*** Opening DATA FOR THIS EXERCISE ***

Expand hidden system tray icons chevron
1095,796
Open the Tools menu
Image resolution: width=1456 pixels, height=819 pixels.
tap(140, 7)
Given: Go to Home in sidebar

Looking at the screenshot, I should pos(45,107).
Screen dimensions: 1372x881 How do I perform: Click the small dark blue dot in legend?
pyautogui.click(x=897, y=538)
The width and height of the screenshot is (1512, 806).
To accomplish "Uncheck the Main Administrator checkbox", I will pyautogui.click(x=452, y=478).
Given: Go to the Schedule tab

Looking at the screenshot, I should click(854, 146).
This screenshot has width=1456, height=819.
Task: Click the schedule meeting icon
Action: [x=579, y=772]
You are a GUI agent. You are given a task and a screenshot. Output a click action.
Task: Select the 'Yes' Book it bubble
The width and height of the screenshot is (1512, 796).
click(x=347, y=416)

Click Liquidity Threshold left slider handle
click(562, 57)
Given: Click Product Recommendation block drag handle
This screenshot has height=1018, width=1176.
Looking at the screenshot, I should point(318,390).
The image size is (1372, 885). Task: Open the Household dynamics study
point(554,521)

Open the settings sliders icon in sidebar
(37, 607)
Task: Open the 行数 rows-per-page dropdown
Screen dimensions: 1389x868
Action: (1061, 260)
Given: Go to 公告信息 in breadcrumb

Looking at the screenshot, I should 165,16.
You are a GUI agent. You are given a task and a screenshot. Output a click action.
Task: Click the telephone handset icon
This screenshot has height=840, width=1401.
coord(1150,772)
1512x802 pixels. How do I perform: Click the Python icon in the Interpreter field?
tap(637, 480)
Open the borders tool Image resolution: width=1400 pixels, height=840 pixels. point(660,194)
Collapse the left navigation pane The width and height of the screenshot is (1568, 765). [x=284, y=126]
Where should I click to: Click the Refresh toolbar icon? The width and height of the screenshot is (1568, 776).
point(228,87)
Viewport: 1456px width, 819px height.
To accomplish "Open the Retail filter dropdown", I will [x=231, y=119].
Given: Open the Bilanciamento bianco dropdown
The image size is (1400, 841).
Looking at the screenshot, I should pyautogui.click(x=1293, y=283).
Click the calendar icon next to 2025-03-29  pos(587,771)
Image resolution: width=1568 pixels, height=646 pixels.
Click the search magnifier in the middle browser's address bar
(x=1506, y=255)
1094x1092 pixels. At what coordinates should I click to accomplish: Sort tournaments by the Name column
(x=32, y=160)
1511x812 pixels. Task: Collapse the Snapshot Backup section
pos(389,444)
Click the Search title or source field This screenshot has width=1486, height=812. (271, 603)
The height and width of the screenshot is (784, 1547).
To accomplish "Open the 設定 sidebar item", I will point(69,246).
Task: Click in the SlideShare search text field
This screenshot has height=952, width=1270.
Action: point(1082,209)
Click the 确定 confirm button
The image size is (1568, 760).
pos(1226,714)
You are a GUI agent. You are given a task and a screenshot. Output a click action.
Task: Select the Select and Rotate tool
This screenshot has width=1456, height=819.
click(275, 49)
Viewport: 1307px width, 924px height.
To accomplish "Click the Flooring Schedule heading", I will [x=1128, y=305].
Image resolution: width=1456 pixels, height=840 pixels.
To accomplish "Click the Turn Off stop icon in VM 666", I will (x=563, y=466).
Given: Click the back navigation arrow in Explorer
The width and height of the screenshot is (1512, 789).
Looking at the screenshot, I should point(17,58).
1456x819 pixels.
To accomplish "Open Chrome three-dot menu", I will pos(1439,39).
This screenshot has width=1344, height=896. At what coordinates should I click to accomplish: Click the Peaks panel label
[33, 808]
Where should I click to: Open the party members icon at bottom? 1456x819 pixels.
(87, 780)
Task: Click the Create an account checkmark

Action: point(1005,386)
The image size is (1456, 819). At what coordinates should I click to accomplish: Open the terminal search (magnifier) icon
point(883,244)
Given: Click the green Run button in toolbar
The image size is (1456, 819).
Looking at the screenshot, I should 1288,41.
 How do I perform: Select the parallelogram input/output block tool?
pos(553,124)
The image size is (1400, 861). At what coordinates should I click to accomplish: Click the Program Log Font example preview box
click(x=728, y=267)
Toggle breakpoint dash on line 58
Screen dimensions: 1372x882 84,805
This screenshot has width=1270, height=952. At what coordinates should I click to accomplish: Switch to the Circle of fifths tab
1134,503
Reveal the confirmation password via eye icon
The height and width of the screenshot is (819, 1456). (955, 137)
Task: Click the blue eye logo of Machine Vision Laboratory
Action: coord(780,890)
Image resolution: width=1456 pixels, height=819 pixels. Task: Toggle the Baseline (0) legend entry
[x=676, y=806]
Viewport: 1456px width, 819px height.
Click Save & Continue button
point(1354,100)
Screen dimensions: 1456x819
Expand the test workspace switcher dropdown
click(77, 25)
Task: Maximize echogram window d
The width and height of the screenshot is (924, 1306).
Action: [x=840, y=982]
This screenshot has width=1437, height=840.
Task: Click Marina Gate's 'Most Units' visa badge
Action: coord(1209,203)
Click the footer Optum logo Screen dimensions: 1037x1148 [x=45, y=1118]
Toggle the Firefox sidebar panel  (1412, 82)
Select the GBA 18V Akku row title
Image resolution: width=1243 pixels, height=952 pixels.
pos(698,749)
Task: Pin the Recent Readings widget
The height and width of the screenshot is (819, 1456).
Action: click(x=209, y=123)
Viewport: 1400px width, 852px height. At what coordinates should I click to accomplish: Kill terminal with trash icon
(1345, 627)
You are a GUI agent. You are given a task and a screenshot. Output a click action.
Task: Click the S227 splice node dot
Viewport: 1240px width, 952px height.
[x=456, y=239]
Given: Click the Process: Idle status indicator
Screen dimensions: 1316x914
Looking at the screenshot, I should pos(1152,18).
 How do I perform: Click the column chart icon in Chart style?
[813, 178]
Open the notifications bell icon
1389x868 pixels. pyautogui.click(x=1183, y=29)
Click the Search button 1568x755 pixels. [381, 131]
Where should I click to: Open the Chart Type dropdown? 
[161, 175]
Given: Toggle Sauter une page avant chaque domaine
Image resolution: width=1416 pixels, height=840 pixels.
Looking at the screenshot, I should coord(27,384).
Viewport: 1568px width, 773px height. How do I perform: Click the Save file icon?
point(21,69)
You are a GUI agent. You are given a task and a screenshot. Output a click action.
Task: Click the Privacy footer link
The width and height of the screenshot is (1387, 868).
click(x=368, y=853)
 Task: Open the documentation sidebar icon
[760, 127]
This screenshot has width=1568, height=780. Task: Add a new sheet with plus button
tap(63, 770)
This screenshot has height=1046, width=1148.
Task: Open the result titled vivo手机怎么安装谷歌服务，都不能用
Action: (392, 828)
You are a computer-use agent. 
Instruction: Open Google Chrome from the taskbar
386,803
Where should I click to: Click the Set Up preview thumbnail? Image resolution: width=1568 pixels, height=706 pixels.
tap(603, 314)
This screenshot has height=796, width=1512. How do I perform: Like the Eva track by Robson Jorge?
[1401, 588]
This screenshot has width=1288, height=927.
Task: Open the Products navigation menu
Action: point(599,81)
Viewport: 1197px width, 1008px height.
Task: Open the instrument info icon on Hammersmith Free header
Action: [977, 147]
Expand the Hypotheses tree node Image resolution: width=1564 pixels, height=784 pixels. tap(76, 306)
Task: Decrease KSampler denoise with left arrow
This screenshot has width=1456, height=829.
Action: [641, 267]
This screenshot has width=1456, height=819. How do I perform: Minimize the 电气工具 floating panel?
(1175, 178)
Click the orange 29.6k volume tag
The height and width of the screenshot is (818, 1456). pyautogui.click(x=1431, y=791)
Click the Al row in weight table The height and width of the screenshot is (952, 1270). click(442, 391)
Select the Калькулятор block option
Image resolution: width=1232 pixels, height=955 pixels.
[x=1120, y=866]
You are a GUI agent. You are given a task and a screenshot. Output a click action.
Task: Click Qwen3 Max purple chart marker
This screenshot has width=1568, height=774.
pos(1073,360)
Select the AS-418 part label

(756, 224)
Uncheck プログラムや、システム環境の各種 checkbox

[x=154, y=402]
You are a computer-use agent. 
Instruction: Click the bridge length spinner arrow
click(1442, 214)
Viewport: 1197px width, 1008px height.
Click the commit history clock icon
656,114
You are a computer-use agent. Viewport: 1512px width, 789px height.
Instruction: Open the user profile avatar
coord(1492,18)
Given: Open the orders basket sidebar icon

*** Closing DATA FOR THIS EXERCISE ***

TASK DIRECTIONS. Return only the number of lines above that include the word "footer".

OUTPUT FOR THIS TASK. 2